Тамара Ивановна вытерла слёзы.
– А квартира… хорошая?
– Очень, – улыбнулся Сергей. – Я фотографии покажу. И ремонт свежий, и окна на юг. Вы там как короли будете.
Виктор Петрович кашлянул.
– Ну… раз так… поедем посмотрим.
Через неделю родители Сергея переехали.
Катя сама помогала носить коробки – не из чувства долга, а потому что поняла: они тоже люди. Испуганные, уставшие, привыкшие, что сын всегда рядом. Просто им нужно было время, чтобы отпустить.
В новой квартире Тамара Ивановна впервые за многие годы расплакалась от радости – когда увидела большую светлую кухню и балкон с видом на парк.
– Красиво тут, сынок, – сказала она. – Спасибо.
Сергей обнял её.
– Это вам спасибо. За всё.
А потом они вчетвером – Катя, Сергей, Артём и родители – пили чай на новой кухне. И впервые за долгое время никто не спорил, не учил, не критиковал. Просто сидели и разговаривали. Как семья.
Прошёл месяц.
Родители привыкли. Тамара Ивановна даже записалась в кружок скандинавской ходьбы и завела подруг. Виктор Петрович чинил соседям краны и гордился, что «ещё востребован».

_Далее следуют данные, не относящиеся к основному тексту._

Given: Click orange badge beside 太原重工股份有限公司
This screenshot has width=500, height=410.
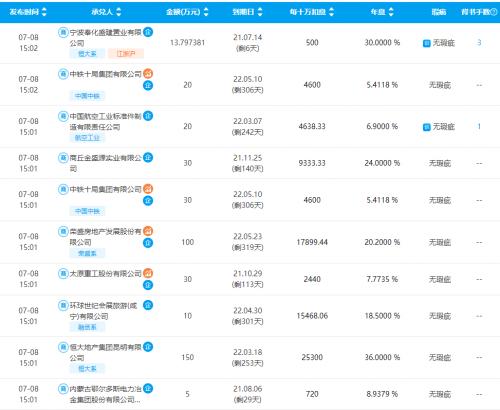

А по воскресеньям они приходили в гости. С пирогами. С конфетами для Артёма. Без чемоданов.
Катя открывала дверь и улыбалась:
– Заходите. Мы вас ждём.
И больше никто не говорил «насовсем». Потому что теперь у каждого было своё «насовсем». И это было правильно.
Однажды вечером, когда Артём уже спал, а родители ушли к себе, Сергей обнял Катю на кухне и тихо сказал:
– Спасибо, что не ушла.
– Спасибо, что остался, – ответила она.
И они стояли так долго-долго, слушая тишину своего дома. Настоящего. Своего.